Coveo Solutions Inc. (“
Coveo” or
the “
Company”) (TSX: CVO), a leader in
AI platforms that transform digital experiences with intelligent
search, recommendations, 1:1 personalization, and merchandising,
announced today that the Autorité des marchés financiers (Québec)
(the “
AMF”), as Coveo’s principal regulator, has
granted an exemptive relief order (the “
Relief
Order”) exempting Coveo from complying with the
requirement that Coveo first takes up all of its subordinate voting
shares (the “
Shares”) deposited under its
currently underway substantial issuer bid
(the “
SIB”) before extending the expiration
date of the SIB, if Coveo ultimately determines to extend the SIB
in the circumstance where the SIB is undersubscribed.

INSTRUCTIONS TO FOLLOW
Copy from the Coveo announcement, word for word, the passage that begins at "Coveo Solutions Inc." and stops after "marchés financiers (Québec)".

GIVEN RECORDS
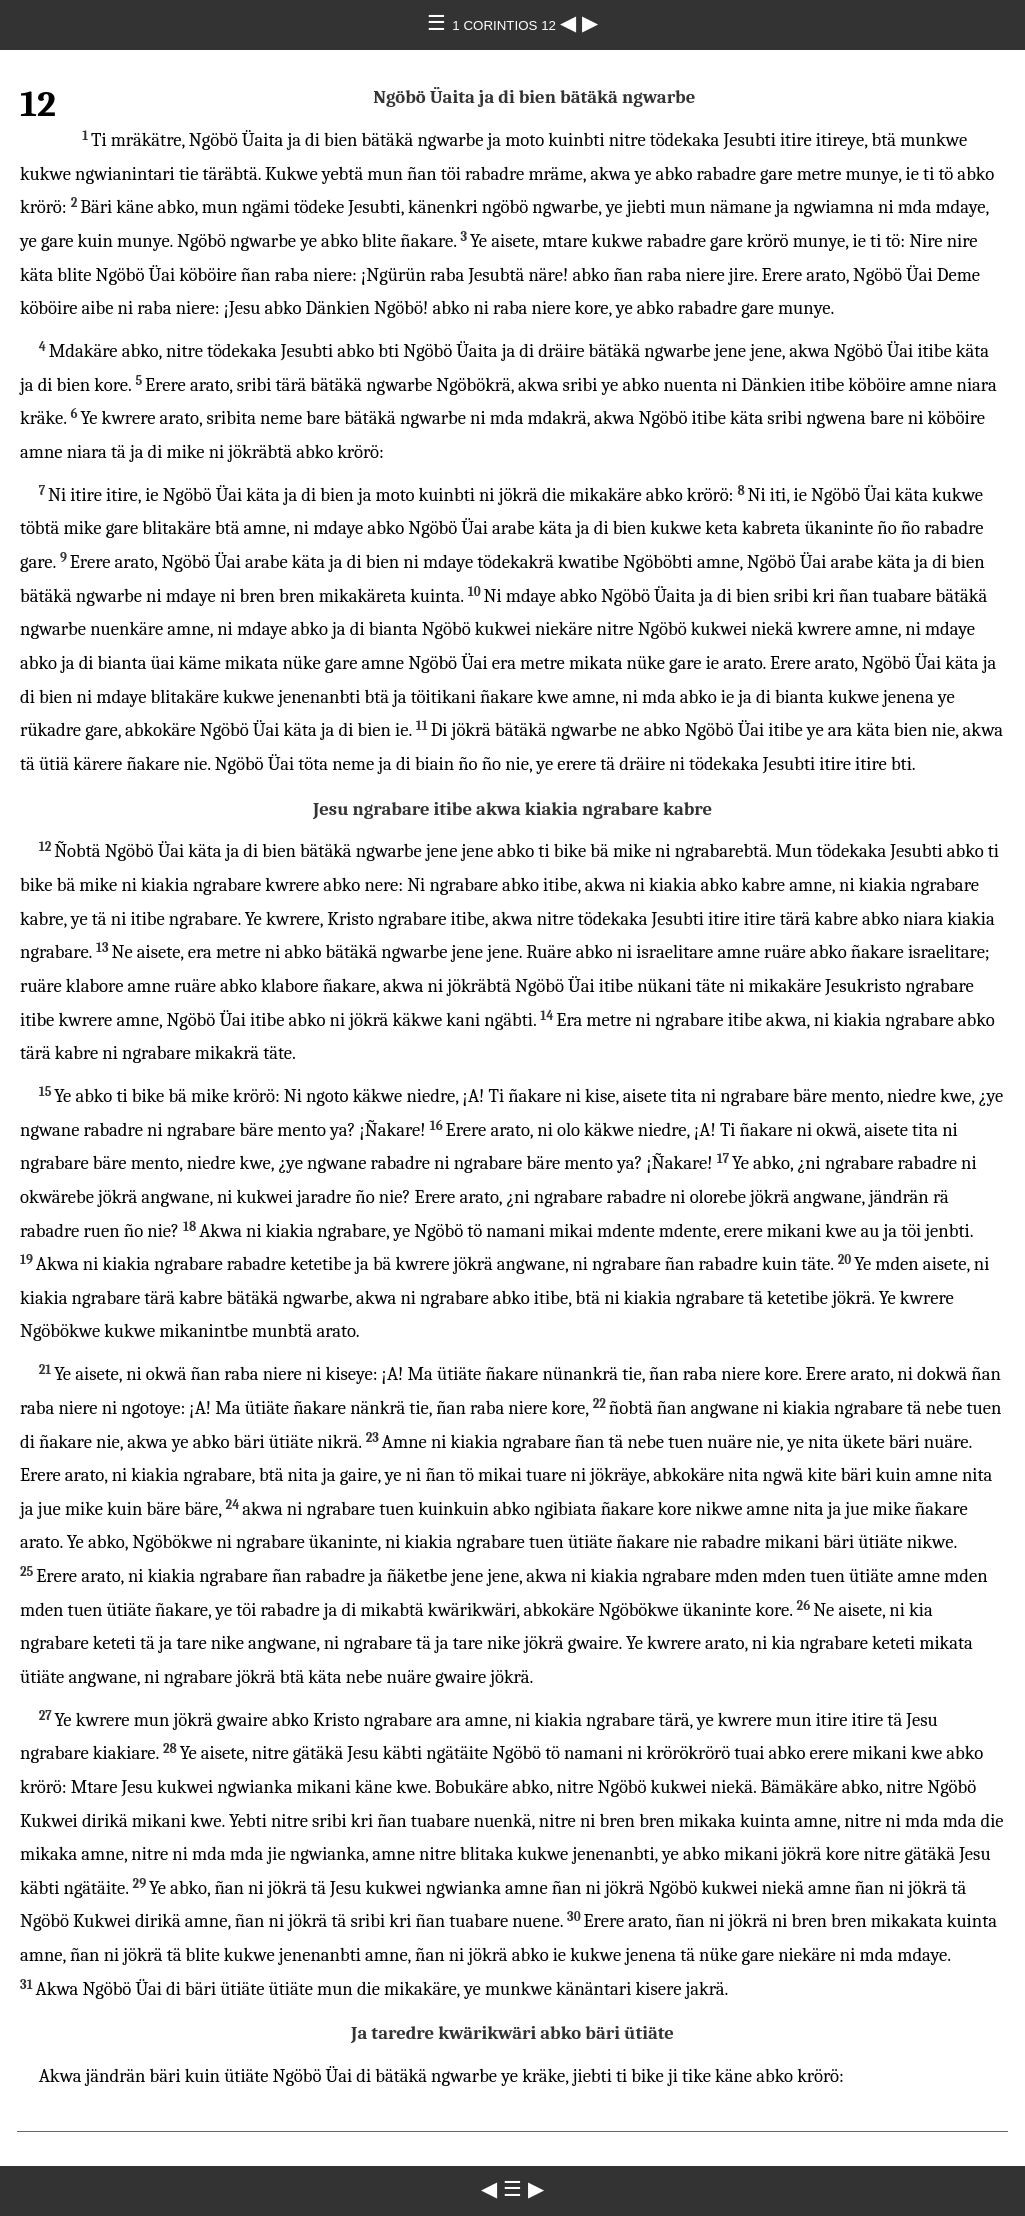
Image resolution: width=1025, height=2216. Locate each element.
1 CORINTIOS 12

...

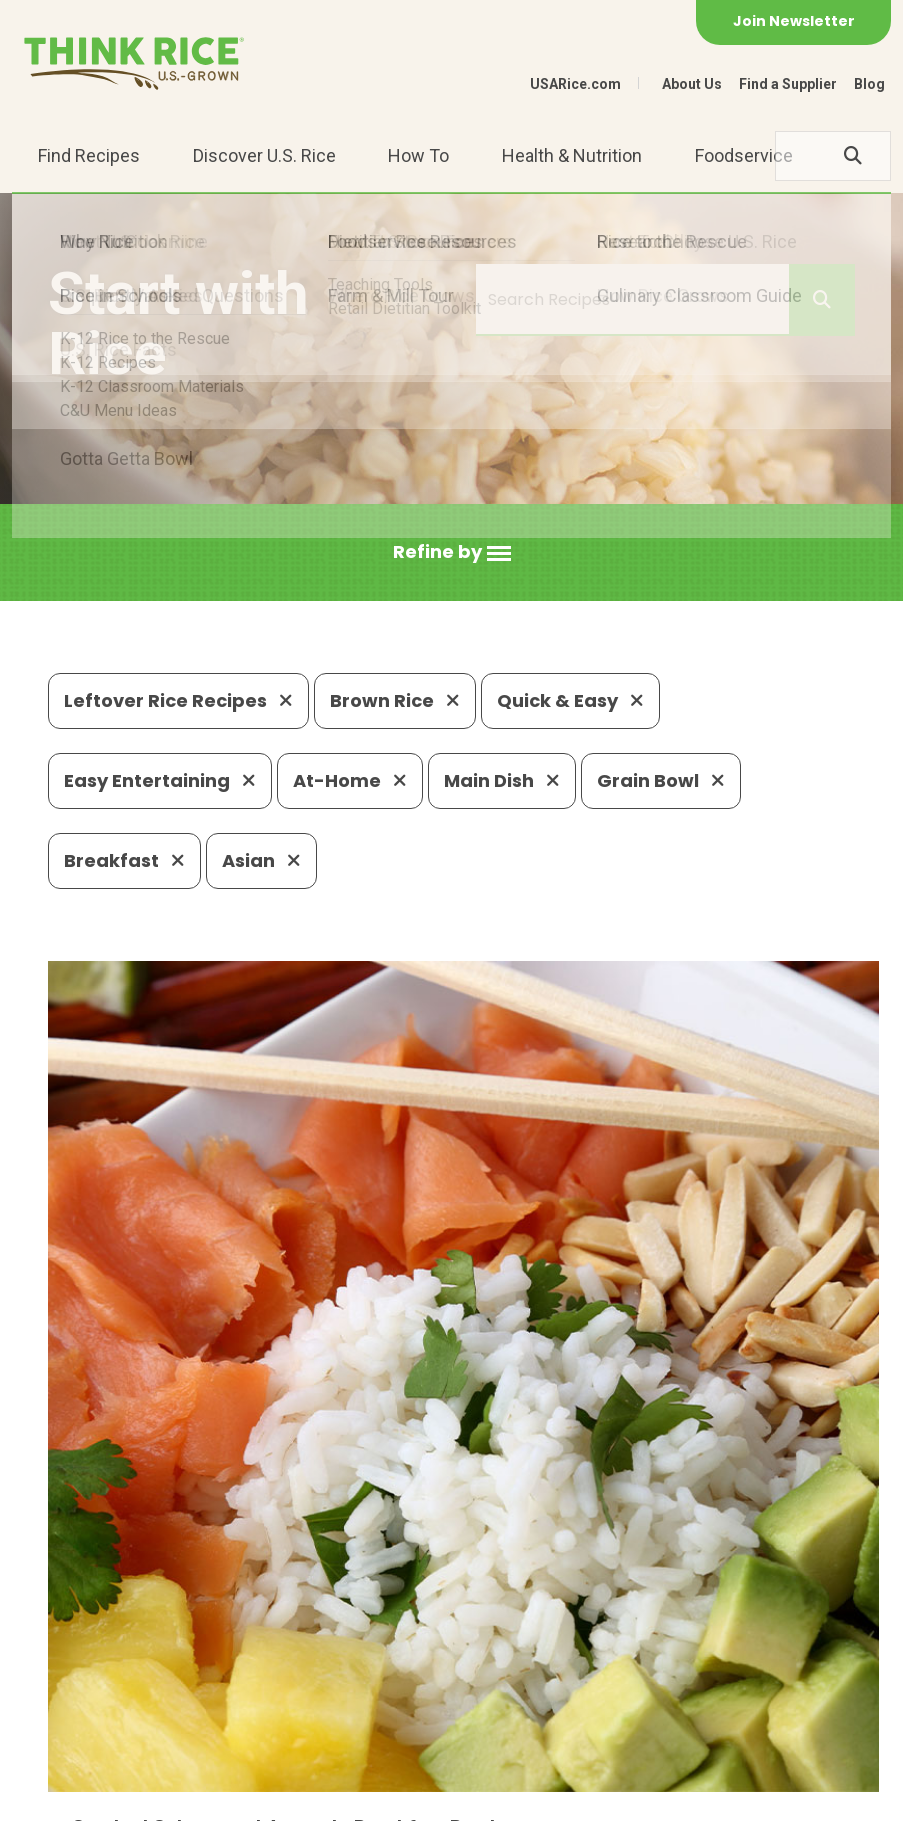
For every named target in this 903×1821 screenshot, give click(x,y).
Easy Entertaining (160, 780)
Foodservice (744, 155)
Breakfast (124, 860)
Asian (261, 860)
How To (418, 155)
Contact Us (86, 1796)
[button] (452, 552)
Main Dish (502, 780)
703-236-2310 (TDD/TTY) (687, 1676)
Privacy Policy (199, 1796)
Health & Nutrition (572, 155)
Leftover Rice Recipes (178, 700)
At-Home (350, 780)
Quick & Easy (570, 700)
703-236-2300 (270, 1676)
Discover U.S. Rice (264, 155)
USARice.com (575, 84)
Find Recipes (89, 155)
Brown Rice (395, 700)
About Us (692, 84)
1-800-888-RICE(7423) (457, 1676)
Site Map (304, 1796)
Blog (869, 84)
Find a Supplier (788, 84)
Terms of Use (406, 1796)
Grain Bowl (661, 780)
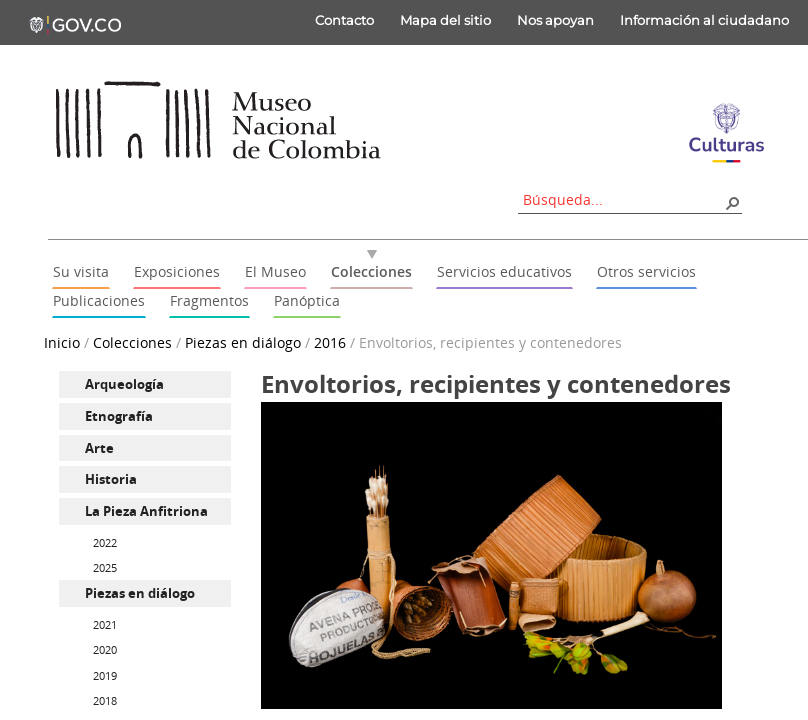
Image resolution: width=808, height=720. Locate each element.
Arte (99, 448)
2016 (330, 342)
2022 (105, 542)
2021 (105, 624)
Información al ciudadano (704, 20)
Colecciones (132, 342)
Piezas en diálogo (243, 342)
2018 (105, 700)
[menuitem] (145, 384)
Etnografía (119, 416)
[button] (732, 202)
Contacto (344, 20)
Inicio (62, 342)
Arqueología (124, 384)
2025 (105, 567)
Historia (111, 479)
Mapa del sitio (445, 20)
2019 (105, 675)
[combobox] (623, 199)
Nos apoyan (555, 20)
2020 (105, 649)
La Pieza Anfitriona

...

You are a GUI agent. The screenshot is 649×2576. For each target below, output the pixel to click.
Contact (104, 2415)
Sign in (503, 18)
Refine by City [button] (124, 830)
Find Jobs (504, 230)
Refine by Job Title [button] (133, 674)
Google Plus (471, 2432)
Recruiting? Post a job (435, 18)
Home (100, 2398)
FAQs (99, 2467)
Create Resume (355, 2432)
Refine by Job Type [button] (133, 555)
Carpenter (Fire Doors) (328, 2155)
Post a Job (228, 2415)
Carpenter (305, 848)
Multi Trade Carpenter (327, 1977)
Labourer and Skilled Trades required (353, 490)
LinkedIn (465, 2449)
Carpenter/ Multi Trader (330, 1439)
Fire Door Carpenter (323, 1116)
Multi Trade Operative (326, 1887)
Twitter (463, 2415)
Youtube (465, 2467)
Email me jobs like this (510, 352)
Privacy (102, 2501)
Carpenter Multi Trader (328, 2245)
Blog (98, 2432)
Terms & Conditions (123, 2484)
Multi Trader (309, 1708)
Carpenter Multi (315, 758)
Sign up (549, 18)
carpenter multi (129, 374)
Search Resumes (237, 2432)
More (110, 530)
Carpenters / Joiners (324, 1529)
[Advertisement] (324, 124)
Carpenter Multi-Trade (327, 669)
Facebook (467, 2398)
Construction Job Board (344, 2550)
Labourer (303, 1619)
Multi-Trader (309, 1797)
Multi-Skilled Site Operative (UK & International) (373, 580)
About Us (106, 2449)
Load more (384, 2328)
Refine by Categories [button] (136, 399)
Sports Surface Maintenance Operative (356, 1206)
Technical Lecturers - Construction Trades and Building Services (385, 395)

TASK ANSWER
Coveo Solutions Inc. (“
Coveo” or
the “
Company”) (TSX: CVO), a leader in
AI platforms that transform digital experiences with intelligent
search, recommendations, 1:1 personalization, and merchandising,
announced today that the Autorité des marchés financiers (Québec)